3 May I Have a (Second) Moment? The Second Moment Method

“All models are wrong, but some are useful.” — George E. P. Box

The SMM is a deliberately simplified model. It assumes the total project duration is normally distributed. It ignores the shape of individual task distributions. And it is, in Box’s sense, useful, fast enough to run before a meeting ends, and honest enough to use in a risk report.

Sometimes you don’t need a full Monte Carlo simulation. Sometimes you need an answer in thirty seconds, not thirty minutes. You have means and variances, a correlation matrix, and a deadline. Enter the Second Moment Method, the analyst’s equivalent of a napkin calculation that is actually defensible.

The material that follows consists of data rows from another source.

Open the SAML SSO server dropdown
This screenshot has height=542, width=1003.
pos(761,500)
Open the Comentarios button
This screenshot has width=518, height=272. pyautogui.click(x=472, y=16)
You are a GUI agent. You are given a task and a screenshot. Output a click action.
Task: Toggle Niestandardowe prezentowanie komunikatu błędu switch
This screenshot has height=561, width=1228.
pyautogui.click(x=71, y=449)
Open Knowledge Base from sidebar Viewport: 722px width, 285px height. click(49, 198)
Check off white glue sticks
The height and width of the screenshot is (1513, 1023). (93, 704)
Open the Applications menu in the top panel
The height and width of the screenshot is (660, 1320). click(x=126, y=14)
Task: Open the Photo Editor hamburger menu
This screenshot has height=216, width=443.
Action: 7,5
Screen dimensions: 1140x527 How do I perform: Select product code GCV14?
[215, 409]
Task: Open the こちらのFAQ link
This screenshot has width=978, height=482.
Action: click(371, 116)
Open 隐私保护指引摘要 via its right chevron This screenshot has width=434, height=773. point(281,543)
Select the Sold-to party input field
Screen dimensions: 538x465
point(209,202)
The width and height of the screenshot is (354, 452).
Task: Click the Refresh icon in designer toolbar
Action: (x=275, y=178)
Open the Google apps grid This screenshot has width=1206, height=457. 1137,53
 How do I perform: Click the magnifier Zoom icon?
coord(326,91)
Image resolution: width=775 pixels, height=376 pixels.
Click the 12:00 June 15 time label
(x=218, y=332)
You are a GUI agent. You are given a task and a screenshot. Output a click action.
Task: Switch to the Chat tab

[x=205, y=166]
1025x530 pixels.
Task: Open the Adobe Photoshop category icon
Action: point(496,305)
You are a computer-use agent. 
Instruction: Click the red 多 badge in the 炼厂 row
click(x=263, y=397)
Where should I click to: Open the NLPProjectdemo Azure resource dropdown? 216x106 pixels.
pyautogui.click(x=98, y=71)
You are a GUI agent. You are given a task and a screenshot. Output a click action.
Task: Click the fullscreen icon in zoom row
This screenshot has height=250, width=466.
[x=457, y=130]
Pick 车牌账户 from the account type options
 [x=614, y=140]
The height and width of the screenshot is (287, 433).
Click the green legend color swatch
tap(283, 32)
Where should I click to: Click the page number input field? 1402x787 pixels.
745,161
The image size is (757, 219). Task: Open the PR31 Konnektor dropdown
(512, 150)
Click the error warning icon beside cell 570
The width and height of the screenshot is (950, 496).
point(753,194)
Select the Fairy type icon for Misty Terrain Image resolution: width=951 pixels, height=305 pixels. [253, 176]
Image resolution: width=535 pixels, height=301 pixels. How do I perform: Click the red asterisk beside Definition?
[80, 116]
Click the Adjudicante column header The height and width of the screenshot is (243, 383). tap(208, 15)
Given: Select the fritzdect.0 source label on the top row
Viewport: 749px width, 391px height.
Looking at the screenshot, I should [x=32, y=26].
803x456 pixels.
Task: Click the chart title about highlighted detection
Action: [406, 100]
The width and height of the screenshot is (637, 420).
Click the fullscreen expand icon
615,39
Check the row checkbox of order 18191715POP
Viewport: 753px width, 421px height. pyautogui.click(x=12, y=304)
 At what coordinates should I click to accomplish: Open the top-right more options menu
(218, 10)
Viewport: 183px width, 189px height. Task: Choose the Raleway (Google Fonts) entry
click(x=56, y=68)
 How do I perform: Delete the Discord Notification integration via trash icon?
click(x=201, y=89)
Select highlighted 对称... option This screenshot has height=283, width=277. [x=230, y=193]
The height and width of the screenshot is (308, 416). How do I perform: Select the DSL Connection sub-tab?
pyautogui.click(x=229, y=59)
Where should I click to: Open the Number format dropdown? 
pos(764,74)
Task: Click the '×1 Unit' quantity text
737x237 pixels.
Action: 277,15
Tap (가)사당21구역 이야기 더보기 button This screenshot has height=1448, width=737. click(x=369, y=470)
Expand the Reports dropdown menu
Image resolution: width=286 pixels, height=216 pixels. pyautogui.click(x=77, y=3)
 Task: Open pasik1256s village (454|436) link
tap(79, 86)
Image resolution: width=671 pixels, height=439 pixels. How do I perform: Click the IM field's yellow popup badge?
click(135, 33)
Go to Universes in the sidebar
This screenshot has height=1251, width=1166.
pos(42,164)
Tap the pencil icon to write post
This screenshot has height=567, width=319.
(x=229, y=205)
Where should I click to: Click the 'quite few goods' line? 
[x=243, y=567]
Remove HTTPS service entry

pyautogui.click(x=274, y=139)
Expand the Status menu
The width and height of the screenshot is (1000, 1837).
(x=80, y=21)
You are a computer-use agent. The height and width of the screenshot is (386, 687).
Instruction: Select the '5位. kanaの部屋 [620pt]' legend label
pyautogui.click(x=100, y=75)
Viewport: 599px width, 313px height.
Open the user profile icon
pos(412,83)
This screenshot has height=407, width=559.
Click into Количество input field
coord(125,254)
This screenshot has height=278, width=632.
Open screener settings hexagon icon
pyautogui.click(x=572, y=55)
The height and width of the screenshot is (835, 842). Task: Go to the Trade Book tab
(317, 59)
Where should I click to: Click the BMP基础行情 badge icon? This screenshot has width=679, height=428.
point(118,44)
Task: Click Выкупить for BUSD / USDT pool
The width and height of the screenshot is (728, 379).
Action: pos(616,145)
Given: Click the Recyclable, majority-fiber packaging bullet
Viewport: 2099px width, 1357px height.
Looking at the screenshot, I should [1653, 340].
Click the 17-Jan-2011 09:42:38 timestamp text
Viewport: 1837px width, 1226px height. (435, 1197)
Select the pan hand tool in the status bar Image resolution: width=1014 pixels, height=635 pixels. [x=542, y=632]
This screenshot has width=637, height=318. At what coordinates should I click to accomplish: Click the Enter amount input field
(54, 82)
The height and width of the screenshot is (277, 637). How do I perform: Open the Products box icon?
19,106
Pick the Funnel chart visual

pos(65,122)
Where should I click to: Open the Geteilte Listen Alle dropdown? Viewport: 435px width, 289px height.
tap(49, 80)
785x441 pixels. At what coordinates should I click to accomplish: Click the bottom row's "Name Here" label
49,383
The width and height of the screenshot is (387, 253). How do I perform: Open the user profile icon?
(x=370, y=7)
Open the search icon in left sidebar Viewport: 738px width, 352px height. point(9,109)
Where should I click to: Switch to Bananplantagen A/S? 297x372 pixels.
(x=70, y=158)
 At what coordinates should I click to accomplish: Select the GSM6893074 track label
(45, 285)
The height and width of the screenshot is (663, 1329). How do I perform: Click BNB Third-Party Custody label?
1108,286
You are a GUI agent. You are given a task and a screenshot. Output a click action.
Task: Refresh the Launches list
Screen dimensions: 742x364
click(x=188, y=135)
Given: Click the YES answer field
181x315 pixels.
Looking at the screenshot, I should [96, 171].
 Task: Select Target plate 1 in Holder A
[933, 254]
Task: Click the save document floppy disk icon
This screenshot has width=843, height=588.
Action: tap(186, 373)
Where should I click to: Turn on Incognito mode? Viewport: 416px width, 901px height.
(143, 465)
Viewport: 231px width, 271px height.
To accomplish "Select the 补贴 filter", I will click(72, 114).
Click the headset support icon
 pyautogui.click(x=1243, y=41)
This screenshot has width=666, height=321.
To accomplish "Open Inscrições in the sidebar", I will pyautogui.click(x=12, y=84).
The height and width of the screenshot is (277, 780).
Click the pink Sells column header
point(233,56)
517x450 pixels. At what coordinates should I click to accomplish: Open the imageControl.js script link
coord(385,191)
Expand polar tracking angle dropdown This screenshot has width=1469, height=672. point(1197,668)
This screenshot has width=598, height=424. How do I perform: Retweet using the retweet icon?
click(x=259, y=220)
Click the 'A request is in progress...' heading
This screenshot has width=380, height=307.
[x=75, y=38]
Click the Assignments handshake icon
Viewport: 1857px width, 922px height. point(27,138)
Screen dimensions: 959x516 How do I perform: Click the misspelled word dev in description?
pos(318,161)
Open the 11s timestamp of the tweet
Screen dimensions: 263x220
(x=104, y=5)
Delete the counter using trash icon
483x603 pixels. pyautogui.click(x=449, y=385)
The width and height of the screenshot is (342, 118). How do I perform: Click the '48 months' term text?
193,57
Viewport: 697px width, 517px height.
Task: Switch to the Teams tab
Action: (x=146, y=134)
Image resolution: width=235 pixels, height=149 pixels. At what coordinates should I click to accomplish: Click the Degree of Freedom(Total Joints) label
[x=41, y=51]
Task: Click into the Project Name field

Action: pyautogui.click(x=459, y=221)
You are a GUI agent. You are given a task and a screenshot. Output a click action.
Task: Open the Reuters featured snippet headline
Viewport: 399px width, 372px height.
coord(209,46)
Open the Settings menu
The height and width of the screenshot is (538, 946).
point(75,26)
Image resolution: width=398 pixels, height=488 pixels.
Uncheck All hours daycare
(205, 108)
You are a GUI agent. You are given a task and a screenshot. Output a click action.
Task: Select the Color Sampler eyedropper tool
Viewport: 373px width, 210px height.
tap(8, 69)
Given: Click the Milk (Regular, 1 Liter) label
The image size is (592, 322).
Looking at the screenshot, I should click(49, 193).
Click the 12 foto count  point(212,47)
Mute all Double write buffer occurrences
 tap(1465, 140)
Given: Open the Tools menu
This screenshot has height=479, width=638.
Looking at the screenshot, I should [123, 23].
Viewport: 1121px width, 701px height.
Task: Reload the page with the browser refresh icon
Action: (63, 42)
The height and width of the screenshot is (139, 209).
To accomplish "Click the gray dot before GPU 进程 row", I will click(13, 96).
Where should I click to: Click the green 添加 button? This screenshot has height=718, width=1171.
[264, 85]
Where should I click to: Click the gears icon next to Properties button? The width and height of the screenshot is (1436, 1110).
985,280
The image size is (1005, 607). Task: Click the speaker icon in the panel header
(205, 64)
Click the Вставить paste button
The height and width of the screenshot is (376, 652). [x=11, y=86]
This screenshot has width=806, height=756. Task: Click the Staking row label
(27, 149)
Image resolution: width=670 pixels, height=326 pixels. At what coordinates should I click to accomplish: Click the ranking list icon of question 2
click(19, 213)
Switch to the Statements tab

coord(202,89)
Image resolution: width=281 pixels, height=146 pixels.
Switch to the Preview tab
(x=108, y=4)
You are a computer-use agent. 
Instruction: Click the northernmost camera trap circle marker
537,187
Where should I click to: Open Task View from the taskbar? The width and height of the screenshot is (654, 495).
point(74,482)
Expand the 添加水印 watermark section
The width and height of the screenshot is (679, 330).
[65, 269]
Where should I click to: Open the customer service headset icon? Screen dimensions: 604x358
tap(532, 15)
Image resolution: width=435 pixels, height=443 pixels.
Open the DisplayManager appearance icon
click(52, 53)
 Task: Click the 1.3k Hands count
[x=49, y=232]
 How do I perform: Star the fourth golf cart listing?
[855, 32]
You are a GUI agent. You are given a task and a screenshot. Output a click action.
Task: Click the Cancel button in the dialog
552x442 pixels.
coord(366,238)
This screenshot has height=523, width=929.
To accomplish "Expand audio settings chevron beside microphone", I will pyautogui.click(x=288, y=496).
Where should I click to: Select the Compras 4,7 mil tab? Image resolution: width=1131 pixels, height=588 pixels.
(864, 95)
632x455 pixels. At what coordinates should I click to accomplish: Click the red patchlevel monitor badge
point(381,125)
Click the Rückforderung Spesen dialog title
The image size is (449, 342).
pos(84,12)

The name comes from statistics: the “first moment” of a distribution is its mean; the “second moment” (more precisely, the central second moment) is its variance, and the Second Moment Method is named for exactly that. It’s the fastest way to get from “I have means and variances” to “I have a project risk estimate.”

Learning Objectives

By the end of this chapter, you will be able to:

Explain when the Second Moment Method is preferable to Monte Carlo simulation
Apply the SMM formulas for total mean and total variance by hand
Run smm() and interpret the output
Construct a 95% confidence interval for total project duration
Compare SMM and MCS results and understand where they diverge

3.1 When to Use SMM

SMM vs. Monte Carlo: The Decision Rule

Use SMM when:

You need results in seconds, not minutes
You only have mean and variance estimates (no full distribution)
Tasks are approximately normal and correlations are well-characterized
You want a quick sanity check before investing in a full MCS

Use Monte Carlo (Chapter 2) when:

Tasks have non-normal distributions (triangular, uniform, lognormal)
You need accurate tail behavior (P90, P95, P99)
Skewness matters, as asymmetric distributions require simulation to capture correctly

Think of SMM as a reconnaissance tool. It tells you the territory before you commit to the full expedition.

3.2 How It Works

For a project with $n$ tasks, SMM computes:

Total mean: Sum of individual task means: \[E[X] = \sum_{i=1}^{n} E[X_i]\]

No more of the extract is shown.